American gamelan could refer to both instruments and music; the term has been used to refer to gamelan-style instruments built by Americans, as well as to music written by American composers to be played on gamelan instruments. American gamelan music usually has some relationship to the gamelan traditions of Indonesia, as found primarily on the islands of Java and Bali in a variety of styles. Many American compositions can be played on Indonesian or American-made instruments. Indonesian gamelan can be made of a variety of materials, including bronze, iron, or bamboo. American gamelan builders used all sorts of materials including aluminum, tin cans, car hubcaps, steel, antique milk-strainers, etc. American gamelan may also describe the original music of American ensembles working with traditional instruments.

Dennis Murphy is often credited as being the first American to build instruments modeled on those of the Javanese gamelan, circa 1960. This work led to his doctoral thesis at Wesleyan University, entitled "The Autochthonous American Gamelan". Murphy started a gamelan group with his instruments at Goddard College in Vermont in 1967; that group later became the community-based Plainfield Village Gamelan.

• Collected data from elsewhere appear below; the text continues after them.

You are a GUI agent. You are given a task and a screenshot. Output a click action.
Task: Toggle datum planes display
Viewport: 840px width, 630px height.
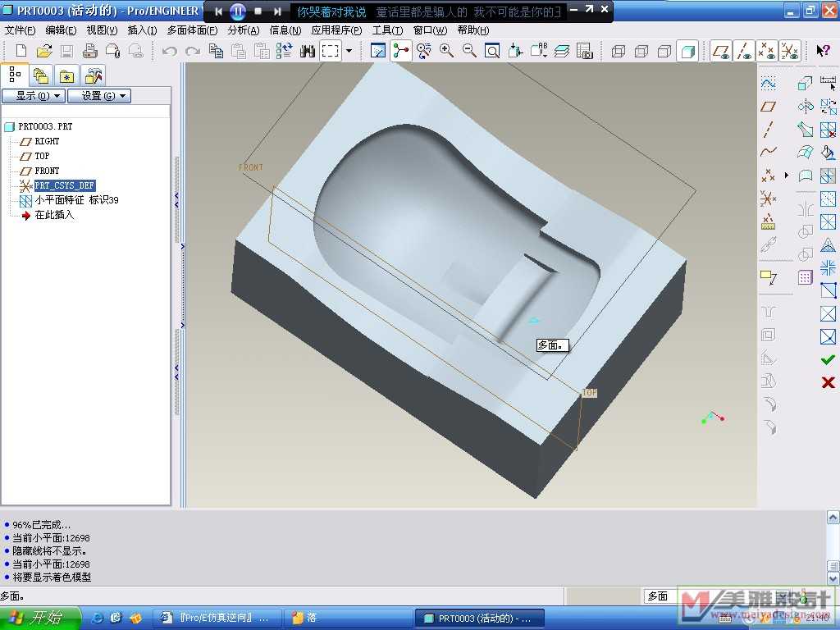pos(721,51)
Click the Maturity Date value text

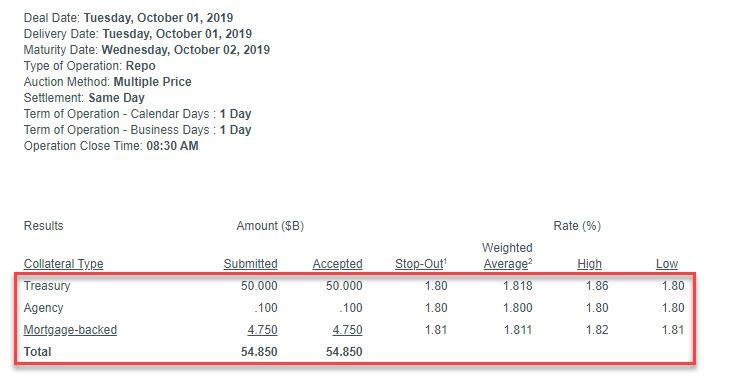click(186, 50)
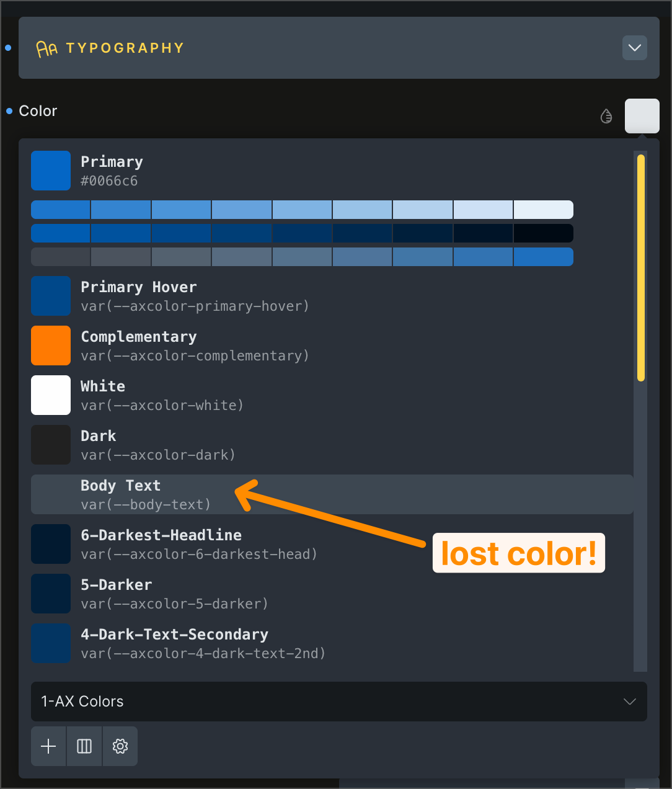
Task: Click the Color preview swatch box
Action: click(x=642, y=115)
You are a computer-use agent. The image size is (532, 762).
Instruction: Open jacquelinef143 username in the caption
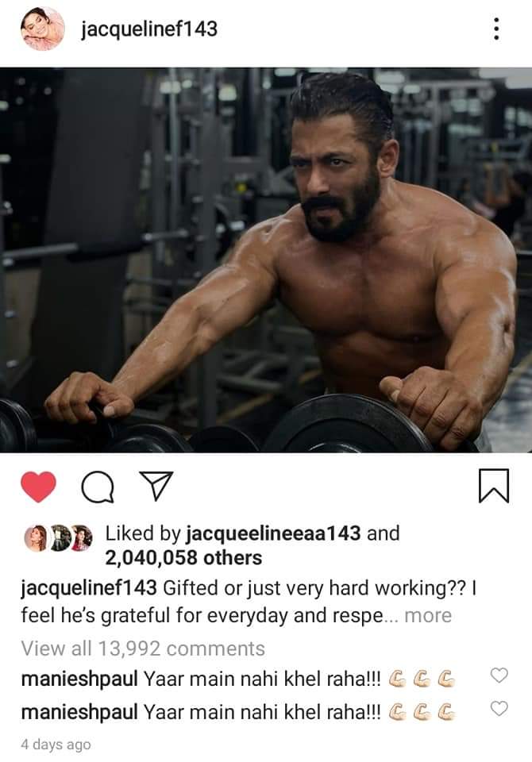click(89, 588)

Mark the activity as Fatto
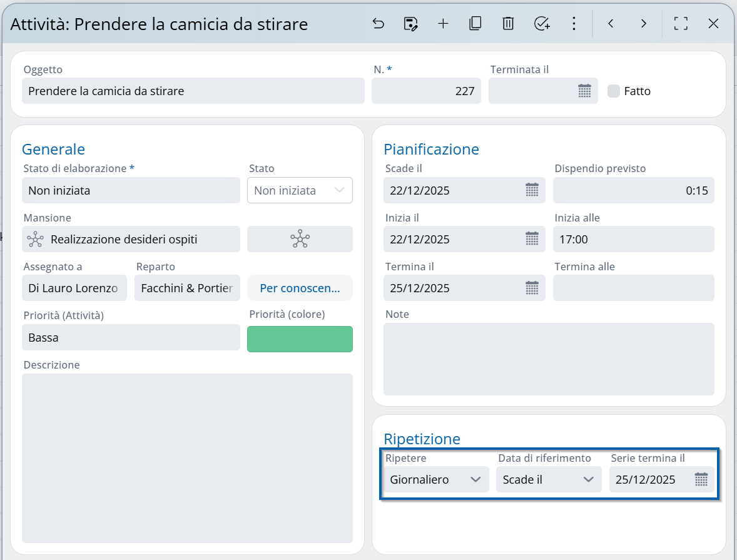click(614, 91)
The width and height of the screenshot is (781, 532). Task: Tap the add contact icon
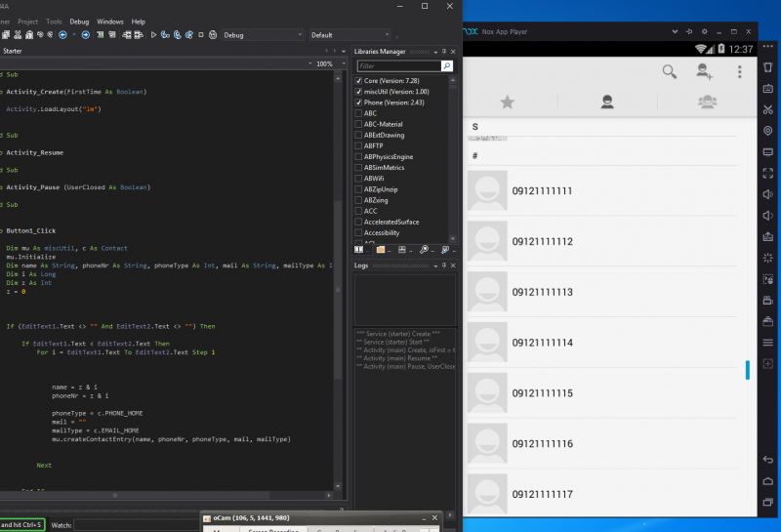(x=704, y=71)
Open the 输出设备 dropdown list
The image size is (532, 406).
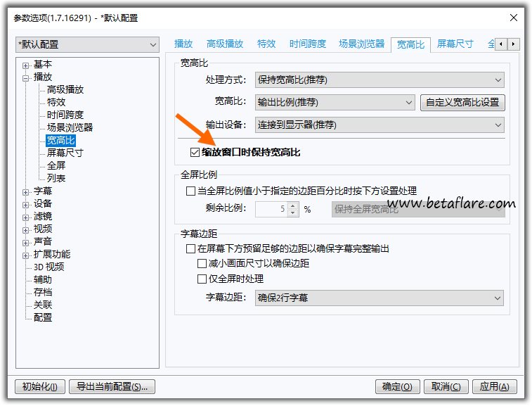(x=379, y=125)
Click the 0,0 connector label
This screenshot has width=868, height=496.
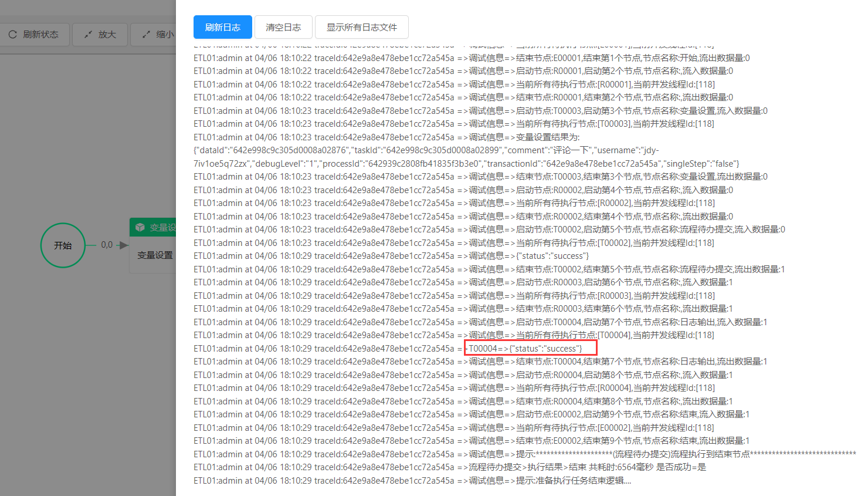click(107, 245)
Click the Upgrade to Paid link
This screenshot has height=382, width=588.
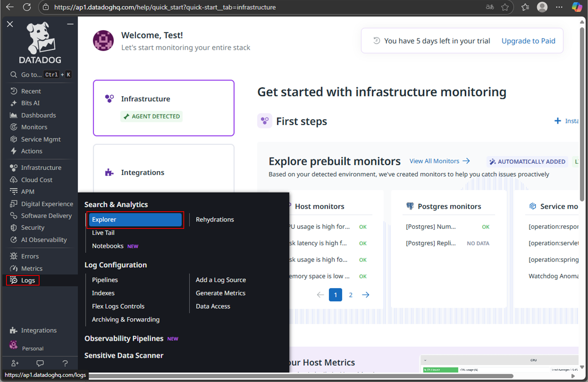click(528, 41)
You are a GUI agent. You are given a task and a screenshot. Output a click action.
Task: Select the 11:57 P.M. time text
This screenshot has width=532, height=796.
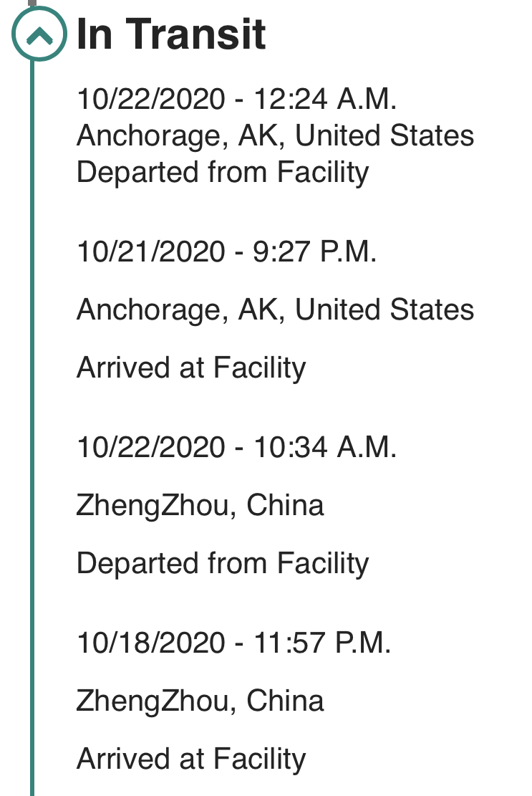click(x=323, y=643)
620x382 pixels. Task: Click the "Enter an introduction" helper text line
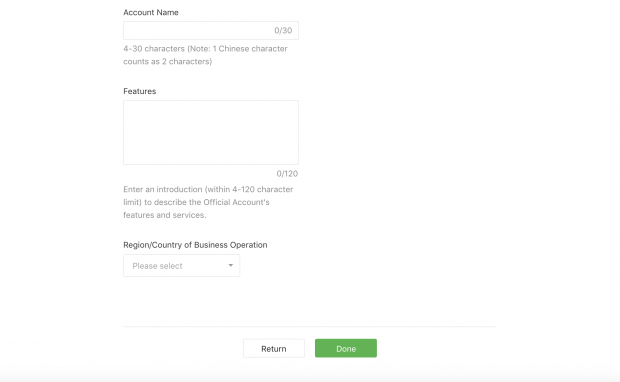click(x=208, y=189)
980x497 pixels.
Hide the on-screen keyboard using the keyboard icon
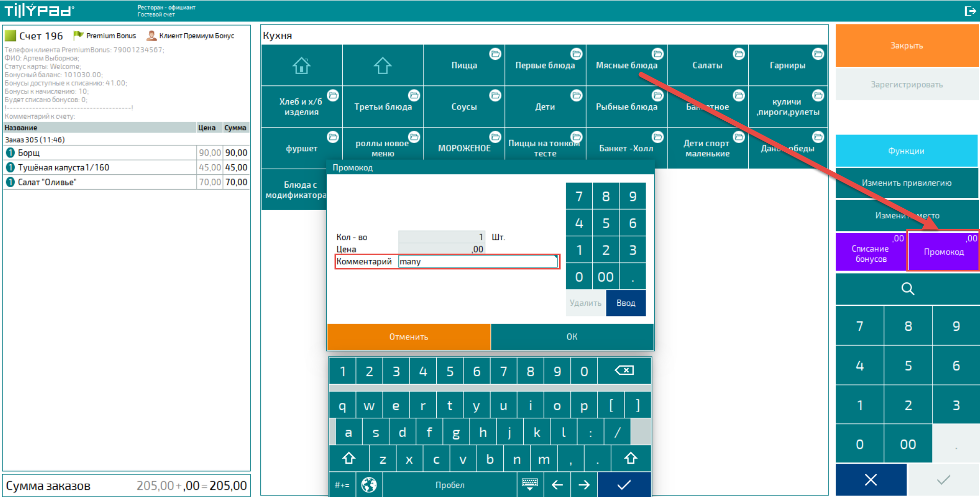coord(530,485)
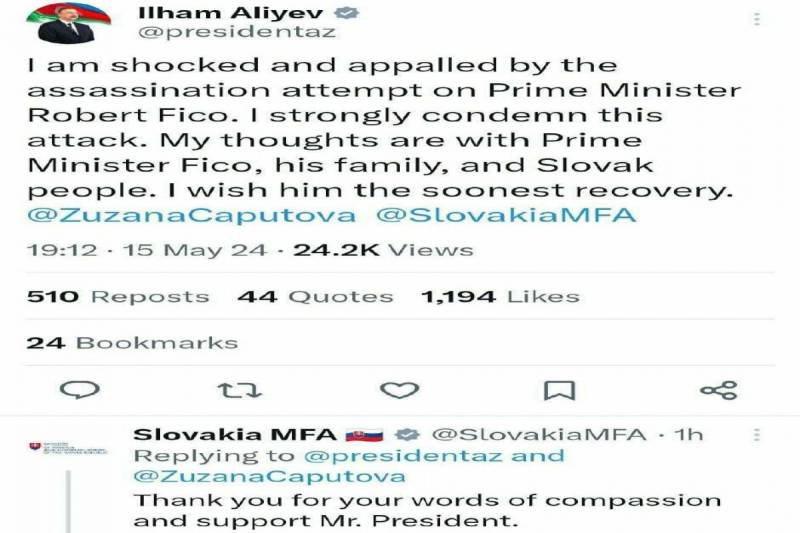Viewport: 800px width, 533px height.
Task: Open more options on Slovakia MFA reply
Action: pyautogui.click(x=756, y=435)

There have been other American builders of gamelan as well, on both the East and West coasts. Following Murphy's model was Barbara Benary, who built the instruments still used today for Gamelan Son of Lion. On the West coast, the airline industry made aluminum affordable, and this became the material of choice for several gamelan builders. Daniel Schmidt, a composer-builder, built an ensemble called "The Berkeley Gamelan" (independent of the University of California, Berkeley) as well as the set of instruments that would develop into Gamelan Pacifica in Seattle. Paul Dresher also used aluminum.

==Harrison and Colvig==

Harrison worked with John Cage in the 40s on percussion compositions with found metal objects, resulting in alternate scaled music. Lou Harrison and William Colvig, who met in 1967 in San Francisco, built a set of tuned percussion instruments that they called "an American gamelan" in order to differentiate it from Indonesian ensembles. It was first used in Harrison's work La Koro Sutro in 1972. These are now referred to as "Old Granddad", and Harrison wrote some pieces that can only be played on this set, including La Koro Sutro. Lou Harrison spent some time with a Javanese gamelan in 1976 (when Kyai Udan Mas, now at the University of California, Berkeley, was in residence at San Jose State University). This inspired him and his partner William Colvig to build a gamelan modelled specifically on Udan Mas (in instrumentation, although not in tuning). For this he used aluminum primarily, although the "great gong" was eventually fashioned out of iron.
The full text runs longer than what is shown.